Jednak z punktu widzenia bezpieczeństwa rachunek rządu PiS jest korzystny. Szczyt w Warszawie zapewnił rozmieszczenie na wschodniej flance wojsk amerykańskich oraz wojsk NATO.
– Warto pytać o realizację ustaleń tego szczytu i konkretne terminy. Obawiam się, że hałaśliwa propaganda sukcesu Macierewicza zagadała istotne pytanie: „Co dalej?”. Nadzieją jest działanie prezydenta Andrzeja Dudy. Ale jest między młotem a kowadłem. Między groteskowym ministrem obrony a pozbawionym talentów dyplomatycznych ministrem spraw zagranicznych.
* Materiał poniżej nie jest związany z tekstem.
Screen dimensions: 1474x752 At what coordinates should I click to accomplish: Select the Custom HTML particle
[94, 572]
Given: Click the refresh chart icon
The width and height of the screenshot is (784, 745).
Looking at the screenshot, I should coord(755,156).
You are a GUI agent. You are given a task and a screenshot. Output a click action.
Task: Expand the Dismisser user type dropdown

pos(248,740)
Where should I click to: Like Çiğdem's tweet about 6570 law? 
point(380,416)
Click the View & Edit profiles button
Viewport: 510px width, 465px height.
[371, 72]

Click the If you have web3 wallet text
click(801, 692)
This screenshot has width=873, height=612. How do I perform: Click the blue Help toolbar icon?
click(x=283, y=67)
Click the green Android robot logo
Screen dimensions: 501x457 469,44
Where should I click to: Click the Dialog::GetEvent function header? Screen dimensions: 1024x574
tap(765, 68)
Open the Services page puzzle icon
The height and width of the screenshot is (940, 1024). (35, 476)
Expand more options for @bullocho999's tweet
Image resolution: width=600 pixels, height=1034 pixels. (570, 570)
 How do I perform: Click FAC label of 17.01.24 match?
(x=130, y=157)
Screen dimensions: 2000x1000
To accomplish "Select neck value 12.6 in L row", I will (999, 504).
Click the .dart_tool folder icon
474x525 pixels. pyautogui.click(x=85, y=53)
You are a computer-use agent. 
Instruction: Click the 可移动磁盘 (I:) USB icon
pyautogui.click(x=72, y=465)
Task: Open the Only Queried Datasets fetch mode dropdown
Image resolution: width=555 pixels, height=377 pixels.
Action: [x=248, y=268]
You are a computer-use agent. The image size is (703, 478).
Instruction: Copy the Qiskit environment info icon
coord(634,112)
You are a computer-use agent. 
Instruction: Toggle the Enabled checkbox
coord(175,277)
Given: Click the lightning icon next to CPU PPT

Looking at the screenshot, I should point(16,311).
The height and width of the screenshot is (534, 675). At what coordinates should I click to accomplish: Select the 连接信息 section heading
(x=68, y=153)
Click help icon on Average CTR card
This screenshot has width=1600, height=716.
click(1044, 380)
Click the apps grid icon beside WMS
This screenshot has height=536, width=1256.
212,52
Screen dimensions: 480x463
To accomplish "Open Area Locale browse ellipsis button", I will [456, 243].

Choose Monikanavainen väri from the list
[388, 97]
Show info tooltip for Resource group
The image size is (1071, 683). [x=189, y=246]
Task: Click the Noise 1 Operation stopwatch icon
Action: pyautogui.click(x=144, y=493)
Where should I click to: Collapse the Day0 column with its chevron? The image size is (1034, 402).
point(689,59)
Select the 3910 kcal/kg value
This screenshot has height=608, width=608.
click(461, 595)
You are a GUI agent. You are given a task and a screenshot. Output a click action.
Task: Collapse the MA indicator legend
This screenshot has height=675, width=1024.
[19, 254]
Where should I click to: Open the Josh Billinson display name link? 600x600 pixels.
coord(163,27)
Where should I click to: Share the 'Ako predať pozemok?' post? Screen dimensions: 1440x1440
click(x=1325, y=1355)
Można być krytycznym wobec prezydenta w wielu sprawach, ale jeśli chodzi o bezpieczeństwo zewnętrzne Polski, trzeba mu kibicować. A sytuacja jest nie do pozazdroszczenia. Za granicą nikt już nie ma głowy do ustaleń szczytu. W USA rośnie Trump krytyczny wobec NATO. Wybory we Francji i w Niemczech są w przyszłym roku – bez wątpienia tamtejsi przyjaciele Polski będą po nich słabsi. Wielka Brytania w Brexicie, Hiszpania w politycznym paraliżu. Zrobiło się mało przewidywalnie.
To co daje poczucie bezpieczeństwa?
– Własny potencjał, siła więzi z Zachodem, wojska i instalacje NATO, stacja obrony antyrakietowej w Redzikowie. Także zdolność do pragmatycznego dialogu z Rosją. Jest jednak coś jeszcze. Zarówno Unia Europejska, jak i NATO to sojusze krajów wyznających podobne wartości, takie jak: demokracja, wolności, rządy prawa, tolerancja, otwartość. Żadne traktatowe wzmocnienie zapisów artykułu 5 o kolektywnej obronie nie zmieni prostego faktu, że społeczeństwa tych państw i ich przywódcy będą chcieli bronić swoich przyjaciół, ludzi myślących jak oni.
A Turcja? NATO też jej broni zgodnie z art. 5 traktatu waszyngtońskiego.
– NATO potrzebowało i potrzebuje Turcji. Zawsze jej pozycja w sojuszu była jednak specyficzna. Ale przekonanie, że Zachód będzie przymykał oko na ograniczenia demokracji w Polsce, bo tak się dzieje z Turcją, jest pozbawione podstaw. Dlaczego? Bo Polska to nie Turcja.